- Assignment -
Please print the line that holds "Sort by 회사 column arrow" and each line after it to the end of the data, word for word, without any pictures.

[Stored data entries]
◇ ◇ ◇ ◇

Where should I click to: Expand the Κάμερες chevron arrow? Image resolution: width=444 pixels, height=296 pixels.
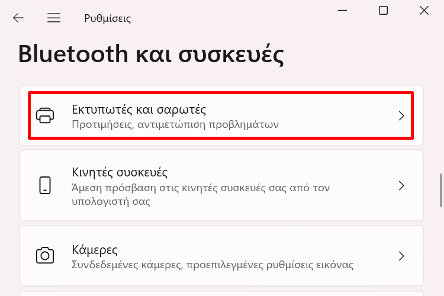tap(401, 256)
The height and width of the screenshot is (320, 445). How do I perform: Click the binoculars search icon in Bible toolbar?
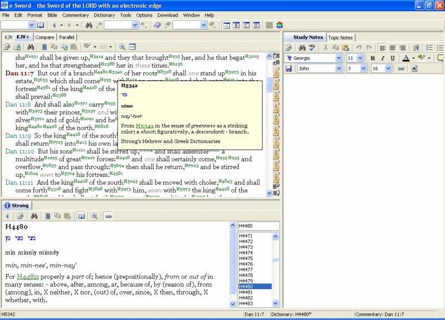pyautogui.click(x=31, y=47)
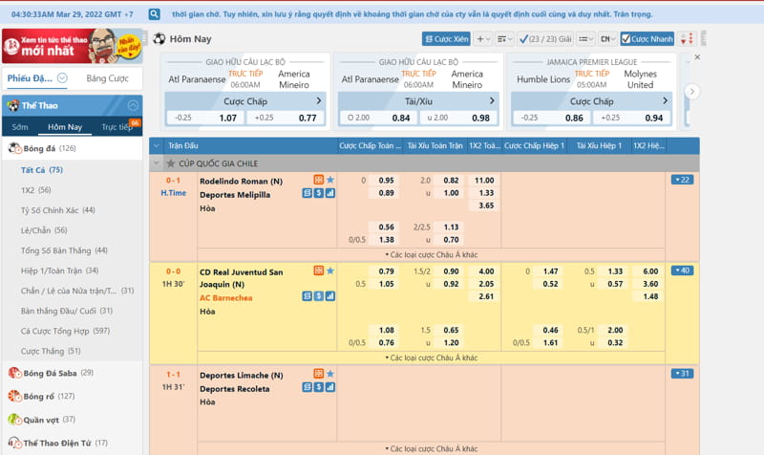Open the Bảng Cược tab
The height and width of the screenshot is (455, 764).
pos(107,78)

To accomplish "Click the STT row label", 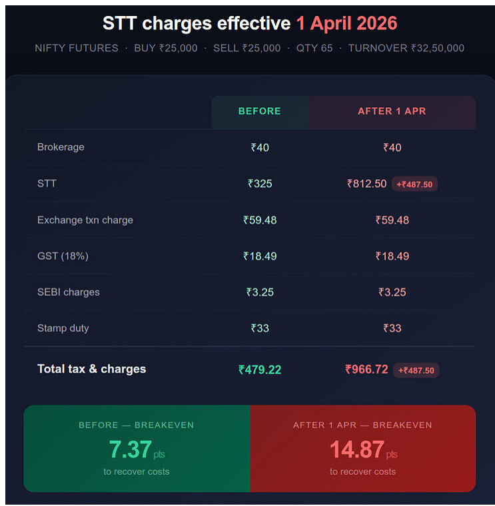I will (x=47, y=183).
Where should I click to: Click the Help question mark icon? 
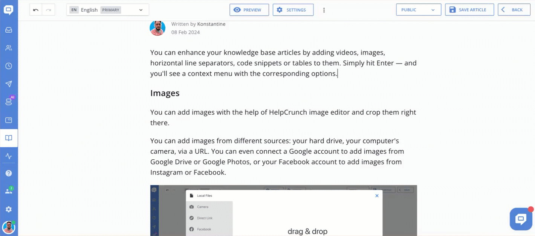9,173

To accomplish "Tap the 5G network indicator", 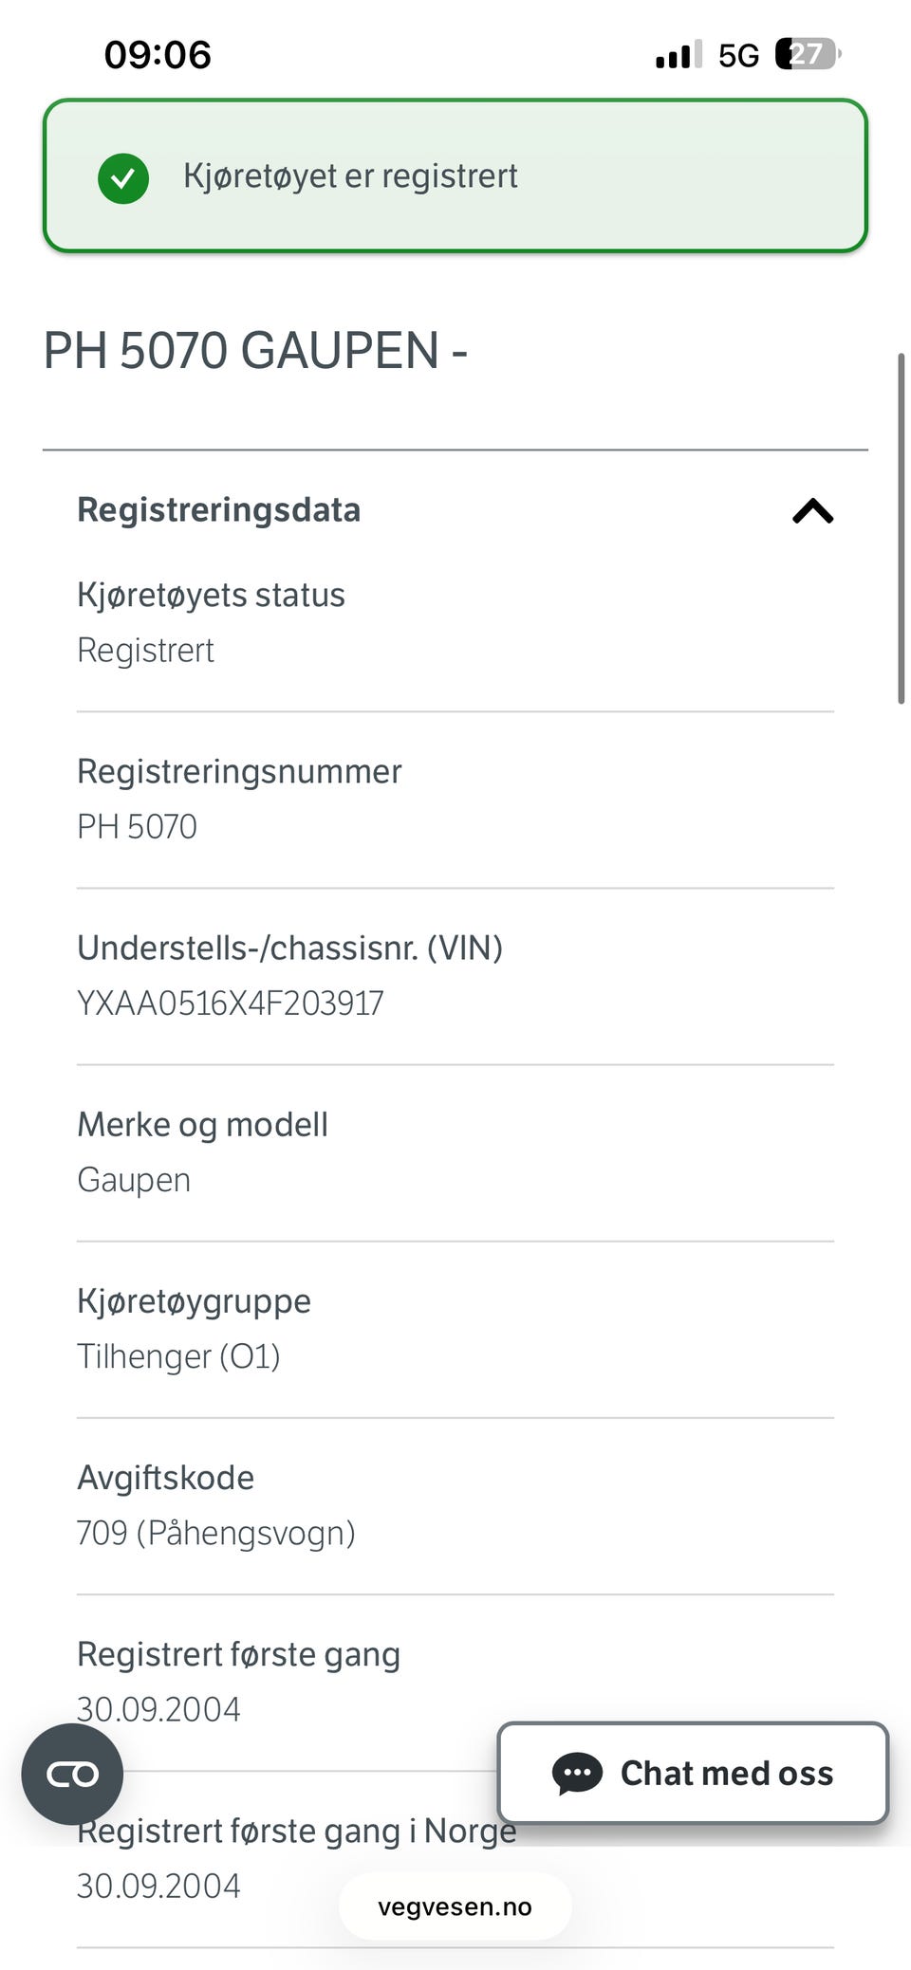I will [x=738, y=55].
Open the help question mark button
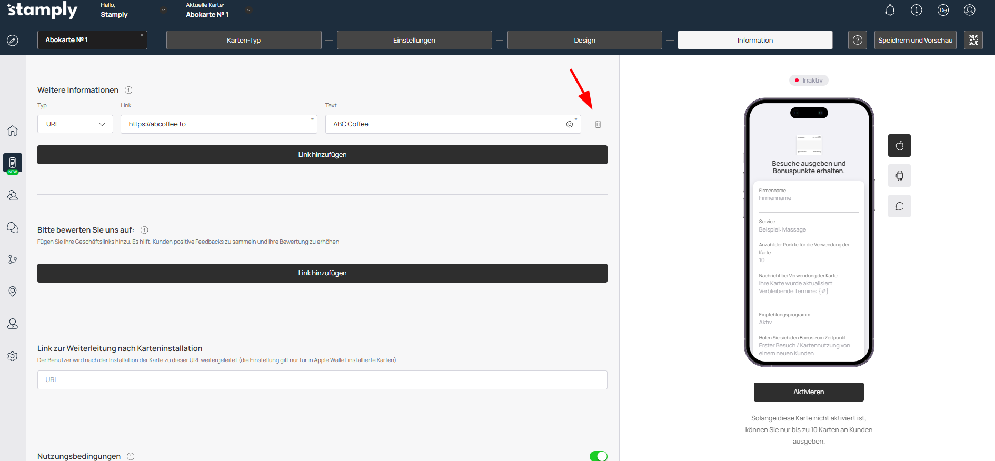 pyautogui.click(x=857, y=40)
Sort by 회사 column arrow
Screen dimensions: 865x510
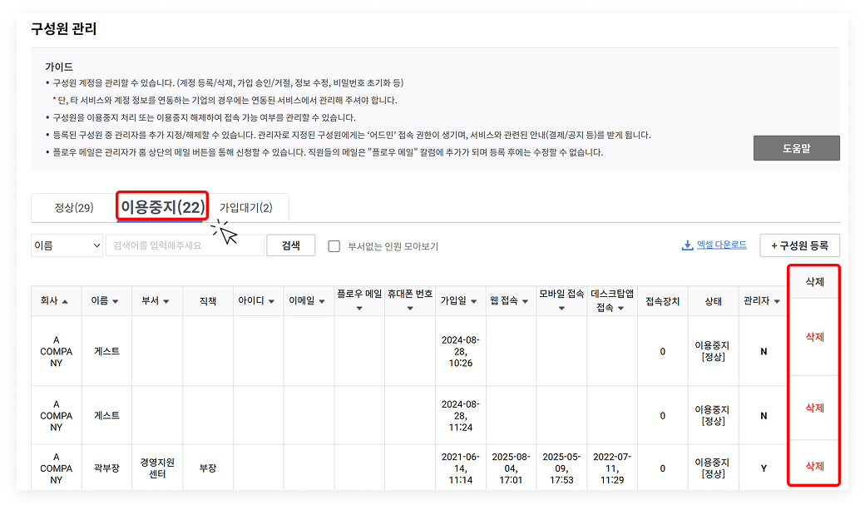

◇ ◇ ◇ ◇

- Solution -
Sort by 회사 column arrow
Screen dimensions: 865x510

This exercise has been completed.